Making Space for a Radical Employment Model to Grow

At a state-of-the-art facility in Yonkers, NY, Greyston Bakery produces 35,000 pounds of brownies every day and provides full-time jobs to over 100 hard-to-employ workers using an “Open Hiring” concept: no applications; no interviews; no background checks. Just up the road, leadership at the Greyston Foundation (the bakery’s owner) are working to build a movement around the bakery’s transformational employment model by launching the Center for Open Hiring. To support that effort, the Leviticus Fund is providing Greyston a $1.3 million loan to help them expand and reconfigure their office complex and develop a real estate strategic plan, allowing the Center to reach its full potential.

Greyston launched its Center for Open Hiring in June 2018 to foster inclusionary Open Hiring practices at businesses across the nation. Through a series of collaborative education and training opportunities, advisory services, and research projects, the Center aims to spread the Open Hiring model to advance a more just and inclusive economy. Since its launch, the Center has been profiled in many major publications, including Forbes, Business Insider, Fast Company, Mic, and Al Jazeera.

Greyston conducts its operations from a 200-year-old mansion and an adjacent former monastery of the Sacramentine Nuns, where it also offers workforce training to aspiring bakery employees and houses 35 formerly homeless individuals living with HIV/AIDS. However, the buildings also have significant unused and underutilized space. To maximize the impact of the Center and other program services, Greyston needs to use these spaces more effectively.

To meet this need, Greyston is undertaking a multi-year, $8 million renovation. To cover the first phase of this three-phase project, Greyston turned to Leviticus Fund for the $1.3 million loan.
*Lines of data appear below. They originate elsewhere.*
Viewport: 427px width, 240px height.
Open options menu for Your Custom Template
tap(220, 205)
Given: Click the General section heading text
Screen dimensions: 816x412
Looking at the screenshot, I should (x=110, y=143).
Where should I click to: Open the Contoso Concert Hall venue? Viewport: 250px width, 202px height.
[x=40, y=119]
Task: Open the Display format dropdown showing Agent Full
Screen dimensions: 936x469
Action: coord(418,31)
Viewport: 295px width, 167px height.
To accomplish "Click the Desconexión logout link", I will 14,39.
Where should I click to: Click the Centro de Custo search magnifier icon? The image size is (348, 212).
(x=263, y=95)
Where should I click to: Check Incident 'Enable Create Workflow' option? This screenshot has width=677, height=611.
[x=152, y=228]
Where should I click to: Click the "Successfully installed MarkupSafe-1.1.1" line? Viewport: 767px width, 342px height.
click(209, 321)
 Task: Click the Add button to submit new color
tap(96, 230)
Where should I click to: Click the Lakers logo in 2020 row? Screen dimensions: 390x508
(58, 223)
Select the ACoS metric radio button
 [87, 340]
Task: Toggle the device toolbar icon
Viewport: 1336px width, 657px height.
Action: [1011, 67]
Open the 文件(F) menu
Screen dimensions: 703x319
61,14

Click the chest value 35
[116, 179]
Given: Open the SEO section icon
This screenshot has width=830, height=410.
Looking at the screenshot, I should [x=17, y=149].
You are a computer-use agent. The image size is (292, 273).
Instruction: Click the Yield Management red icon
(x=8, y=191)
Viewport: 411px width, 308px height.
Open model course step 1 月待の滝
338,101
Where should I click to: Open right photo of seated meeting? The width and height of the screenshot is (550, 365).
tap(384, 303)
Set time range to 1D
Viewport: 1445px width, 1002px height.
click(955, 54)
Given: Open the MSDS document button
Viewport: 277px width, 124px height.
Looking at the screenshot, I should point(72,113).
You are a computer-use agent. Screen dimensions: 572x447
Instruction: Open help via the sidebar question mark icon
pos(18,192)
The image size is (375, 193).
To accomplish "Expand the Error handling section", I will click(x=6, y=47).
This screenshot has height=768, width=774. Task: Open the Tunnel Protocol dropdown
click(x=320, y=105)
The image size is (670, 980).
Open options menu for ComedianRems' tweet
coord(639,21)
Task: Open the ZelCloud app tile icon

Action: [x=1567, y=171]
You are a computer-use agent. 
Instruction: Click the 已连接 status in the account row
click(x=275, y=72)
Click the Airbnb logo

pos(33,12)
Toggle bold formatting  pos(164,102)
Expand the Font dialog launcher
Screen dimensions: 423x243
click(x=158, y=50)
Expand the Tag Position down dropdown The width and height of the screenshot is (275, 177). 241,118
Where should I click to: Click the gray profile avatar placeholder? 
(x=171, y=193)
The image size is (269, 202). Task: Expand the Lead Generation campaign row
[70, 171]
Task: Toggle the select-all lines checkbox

Eventually, by expanding and renovating its unused facilities into new classrooms and meeting spaces, Greyston can enhance its workforce development, generate new jobs and revenue, and carry out all strategies of the Center, from round-table discussions to major leadership forums. Through this growth, Greyston hopes Open Hiring will eventually become “the norm, not the exception” in the workplace.